How to make the most of your masked language model for protein engineering
arXiv:2603.10302v1 Announce Type: new Abstract: A plethora of protein language models have been released in recent years. Yet comparatively little work has addressed how to best sample from them to optimize desired biological properties. We fill this gap by proposing a flexible, effective sampling method for masked language models (MLMs), and by systematically evaluating models and methods both in silico and in vitro on actual antibody therapeutics campaigns. Firstly, we propose sampling with stochastic beam search, exploiting the fact that MLMs are remarkably efficient at evaluating the pseudo-perplexity of the entire 1-edit neighborhood of a sequence. Reframing generation in terms of entire-sequence evaluation enables flexible guidance with multiple optimization objectives. Secondly, we report results from our extensive in vitro head-to-head evaluation for the antibody engineering setting. This reveals that choice of sampling method is at least as impactful as the model used, motiva
arXiv:2603.10302v1 Announce Type: new Abstract: A plethora of protein language models have been released in recent years. Yet comparatively little work has addressed how to best sample from them to optimize desired biological properties. We fill this gap by proposing a flexible, effective sampling method for masked language models (MLMs), and by systematically evaluating models and methods both in silico and in vitro on actual antibody therapeutics campaigns. Firstly, we propose sampling with stochastic beam search, exploiting the fact that MLMs are remarkably efficient at evaluating the pseudo-perplexity of the entire 1-edit neighborhood of a sequence. Reframing generation in terms of entire-sequence evaluation enables flexible guidance with multiple optimization objectives. Secondly, we report results from our extensive in vitro head-to-head evaluation for the antibody engineering setting. This reveals that choice of sampling method is at least as impactful as the model used, motivating future research into this under-explored area.
Executive Summary
This article presents a novel sampling method for masked language models (MLMs) in protein engineering, proposing the use of stochastic beam search to optimize desired biological properties. The authors systematically evaluate models and methods in silico and in vitro on actual antibody therapeutics campaigns, revealing that the choice of sampling method is at least as impactful as the model used. The findings highlight the importance of addressing the gap in optimizing desired biological properties, and motivate future research into the under-explored area of sampling methods. The proposed method demonstrates flexibility and effectiveness in evaluating pseudo-perplexity, enabling guidance with multiple optimization objectives. The article contributes to the growing field of protein engineering and has significant implications for the development of antibody therapeutics.
Key Points
- ▸ A novel sampling method for MLMs is proposed, utilizing stochastic beam search to optimize biological properties.

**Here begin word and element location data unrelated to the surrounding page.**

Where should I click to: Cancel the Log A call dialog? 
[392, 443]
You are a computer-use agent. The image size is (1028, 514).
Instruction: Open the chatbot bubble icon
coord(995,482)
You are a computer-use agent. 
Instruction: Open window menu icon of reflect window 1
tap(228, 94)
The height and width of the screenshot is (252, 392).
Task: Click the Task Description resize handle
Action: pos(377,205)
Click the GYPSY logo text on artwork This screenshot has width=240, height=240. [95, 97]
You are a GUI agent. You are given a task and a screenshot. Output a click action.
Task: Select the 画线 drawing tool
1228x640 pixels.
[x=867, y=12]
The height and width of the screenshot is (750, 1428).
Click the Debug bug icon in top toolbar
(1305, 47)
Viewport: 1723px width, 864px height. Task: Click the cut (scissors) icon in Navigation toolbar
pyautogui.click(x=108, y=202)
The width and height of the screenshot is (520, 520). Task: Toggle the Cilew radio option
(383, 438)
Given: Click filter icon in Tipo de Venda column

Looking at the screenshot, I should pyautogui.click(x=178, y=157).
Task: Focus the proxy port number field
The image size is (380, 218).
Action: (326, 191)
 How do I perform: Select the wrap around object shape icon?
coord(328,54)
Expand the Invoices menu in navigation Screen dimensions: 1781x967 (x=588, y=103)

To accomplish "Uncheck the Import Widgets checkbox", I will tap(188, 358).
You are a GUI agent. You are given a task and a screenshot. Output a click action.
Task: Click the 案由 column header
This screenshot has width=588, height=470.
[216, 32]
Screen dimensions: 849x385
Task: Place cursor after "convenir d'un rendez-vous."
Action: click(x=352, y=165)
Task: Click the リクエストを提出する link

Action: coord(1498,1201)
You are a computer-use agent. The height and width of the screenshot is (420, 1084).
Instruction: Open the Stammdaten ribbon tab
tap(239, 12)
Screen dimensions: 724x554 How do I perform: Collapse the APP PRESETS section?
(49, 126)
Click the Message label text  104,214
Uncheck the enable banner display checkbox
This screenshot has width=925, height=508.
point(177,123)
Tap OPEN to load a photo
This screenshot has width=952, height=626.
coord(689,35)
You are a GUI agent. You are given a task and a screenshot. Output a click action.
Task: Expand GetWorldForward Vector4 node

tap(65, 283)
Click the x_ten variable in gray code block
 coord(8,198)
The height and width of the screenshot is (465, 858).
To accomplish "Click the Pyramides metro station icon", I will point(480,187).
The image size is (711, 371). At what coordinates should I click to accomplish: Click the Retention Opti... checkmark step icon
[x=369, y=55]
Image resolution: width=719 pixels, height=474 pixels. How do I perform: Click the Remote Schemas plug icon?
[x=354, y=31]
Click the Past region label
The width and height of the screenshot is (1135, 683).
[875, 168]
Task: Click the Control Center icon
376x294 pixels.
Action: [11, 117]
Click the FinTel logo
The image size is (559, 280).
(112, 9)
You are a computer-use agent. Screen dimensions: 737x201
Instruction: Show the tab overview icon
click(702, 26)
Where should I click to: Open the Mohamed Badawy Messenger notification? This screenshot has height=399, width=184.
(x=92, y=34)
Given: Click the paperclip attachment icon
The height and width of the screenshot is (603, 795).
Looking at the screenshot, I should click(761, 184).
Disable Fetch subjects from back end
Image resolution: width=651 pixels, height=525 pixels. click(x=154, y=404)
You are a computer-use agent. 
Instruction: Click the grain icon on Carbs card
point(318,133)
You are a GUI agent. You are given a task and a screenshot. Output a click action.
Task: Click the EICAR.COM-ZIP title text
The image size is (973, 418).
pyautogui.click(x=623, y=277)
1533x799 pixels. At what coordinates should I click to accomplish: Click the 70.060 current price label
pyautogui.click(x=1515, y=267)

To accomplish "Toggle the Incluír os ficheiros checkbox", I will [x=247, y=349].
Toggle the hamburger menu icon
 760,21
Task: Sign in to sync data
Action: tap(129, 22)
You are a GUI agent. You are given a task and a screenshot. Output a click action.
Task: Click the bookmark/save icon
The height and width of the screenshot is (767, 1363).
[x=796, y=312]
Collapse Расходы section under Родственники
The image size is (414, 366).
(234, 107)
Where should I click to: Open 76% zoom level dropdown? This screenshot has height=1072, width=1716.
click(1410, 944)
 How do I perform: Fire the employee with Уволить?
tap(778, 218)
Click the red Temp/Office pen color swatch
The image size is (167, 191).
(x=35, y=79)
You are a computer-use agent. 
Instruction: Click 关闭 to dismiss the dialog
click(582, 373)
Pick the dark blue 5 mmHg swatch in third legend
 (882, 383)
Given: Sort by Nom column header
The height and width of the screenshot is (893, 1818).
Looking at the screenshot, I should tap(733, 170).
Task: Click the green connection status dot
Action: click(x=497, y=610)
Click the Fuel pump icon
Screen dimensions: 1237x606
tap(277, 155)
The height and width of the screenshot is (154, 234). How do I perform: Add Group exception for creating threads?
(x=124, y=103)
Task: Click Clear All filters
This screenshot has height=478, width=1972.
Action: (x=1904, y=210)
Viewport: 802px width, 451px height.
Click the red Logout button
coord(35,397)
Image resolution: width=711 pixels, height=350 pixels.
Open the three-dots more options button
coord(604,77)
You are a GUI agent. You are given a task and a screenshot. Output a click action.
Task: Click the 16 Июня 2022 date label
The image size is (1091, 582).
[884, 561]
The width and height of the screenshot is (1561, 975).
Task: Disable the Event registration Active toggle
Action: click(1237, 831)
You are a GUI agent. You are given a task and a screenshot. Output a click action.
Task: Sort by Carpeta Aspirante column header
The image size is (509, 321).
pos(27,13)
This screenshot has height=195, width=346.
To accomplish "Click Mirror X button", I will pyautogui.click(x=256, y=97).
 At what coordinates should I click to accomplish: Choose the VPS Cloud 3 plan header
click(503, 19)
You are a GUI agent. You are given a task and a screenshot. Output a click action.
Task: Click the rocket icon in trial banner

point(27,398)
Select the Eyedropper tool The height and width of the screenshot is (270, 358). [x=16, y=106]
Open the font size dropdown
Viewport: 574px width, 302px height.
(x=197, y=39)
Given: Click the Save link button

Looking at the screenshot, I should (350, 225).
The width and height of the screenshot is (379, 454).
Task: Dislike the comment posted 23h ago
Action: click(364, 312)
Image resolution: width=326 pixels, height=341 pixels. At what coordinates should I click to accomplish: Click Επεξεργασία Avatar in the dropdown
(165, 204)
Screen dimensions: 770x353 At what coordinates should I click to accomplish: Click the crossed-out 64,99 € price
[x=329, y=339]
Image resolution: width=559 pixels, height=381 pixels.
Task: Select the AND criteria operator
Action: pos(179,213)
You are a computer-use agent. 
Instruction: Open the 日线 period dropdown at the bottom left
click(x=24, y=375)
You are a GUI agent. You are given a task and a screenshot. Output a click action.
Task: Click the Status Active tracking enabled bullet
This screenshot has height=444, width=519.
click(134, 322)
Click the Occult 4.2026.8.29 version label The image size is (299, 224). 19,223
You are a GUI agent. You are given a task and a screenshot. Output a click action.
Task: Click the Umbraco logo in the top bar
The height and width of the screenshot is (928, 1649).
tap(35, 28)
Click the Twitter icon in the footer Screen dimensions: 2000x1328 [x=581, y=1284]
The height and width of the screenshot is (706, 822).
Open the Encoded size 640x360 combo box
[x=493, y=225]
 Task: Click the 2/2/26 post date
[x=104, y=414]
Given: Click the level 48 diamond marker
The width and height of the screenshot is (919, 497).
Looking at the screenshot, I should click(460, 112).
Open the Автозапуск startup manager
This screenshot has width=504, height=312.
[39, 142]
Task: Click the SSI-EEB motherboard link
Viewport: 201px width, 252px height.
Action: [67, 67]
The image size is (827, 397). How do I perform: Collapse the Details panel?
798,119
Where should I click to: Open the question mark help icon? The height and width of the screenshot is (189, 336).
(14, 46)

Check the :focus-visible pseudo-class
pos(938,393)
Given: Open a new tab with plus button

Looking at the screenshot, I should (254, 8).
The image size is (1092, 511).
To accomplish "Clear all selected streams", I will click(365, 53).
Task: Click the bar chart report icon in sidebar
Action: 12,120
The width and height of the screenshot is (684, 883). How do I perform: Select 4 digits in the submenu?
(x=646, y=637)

- ▸ The method is evaluated in silico and in vitro on actual antibody therapeutics campaigns, demonstrating effectiveness.
- ▸ Choice of sampling method is found to be at least as impactful as the model used, highlighting the importance of addressing this gap.
Merits
Strength of the proposed method
The stochastic beam search method enables flexible guidance with multiple optimization objectives, reframing generation in terms of entire-sequence evaluation. This flexibility enables the method to accommodate various biological properties and objectives.
Demerits
Limited assessment of existing methods
The article primarily focuses on the proposed method, with limited evaluation of existing methods in comparison. A more comprehensive assessment of existing methods would strengthen the article's contributions.
Small-scale in vitro evaluation
The in vitro evaluation is limited to a small-scale head-to-head comparison. A larger-scale evaluation would provide more robust insights into the proposed method's performance and generalizability.
Expert Commentary
The article presents a significant contribution to the field of protein engineering, highlighting the importance of addressing the gap in optimizing desired biological properties. The proposed method demonstrates flexibility and effectiveness in evaluating pseudo-perplexity, enabling guidance with multiple optimization objectives. While limitations exist, the findings have significant implications for the development of antibody therapeutics and motivate future research into the under-explored area of sampling methods. The article's comprehensive evaluation of MLMs and methods in silico and in vitro provides robust insights into the proposed method's performance and generalizability. As the field of protein engineering continues to evolve, the proposed method has the potential to accelerate the development of novel therapeutics and improve our understanding of protein structures and functions.
Recommendations
- ✓ Future research should focus on a more comprehensive evaluation of existing methods in comparison to the proposed method.
- ✓ Large-scale in vitro evaluation should be conducted to provide more robust insights into the proposed method's performance and generalizability.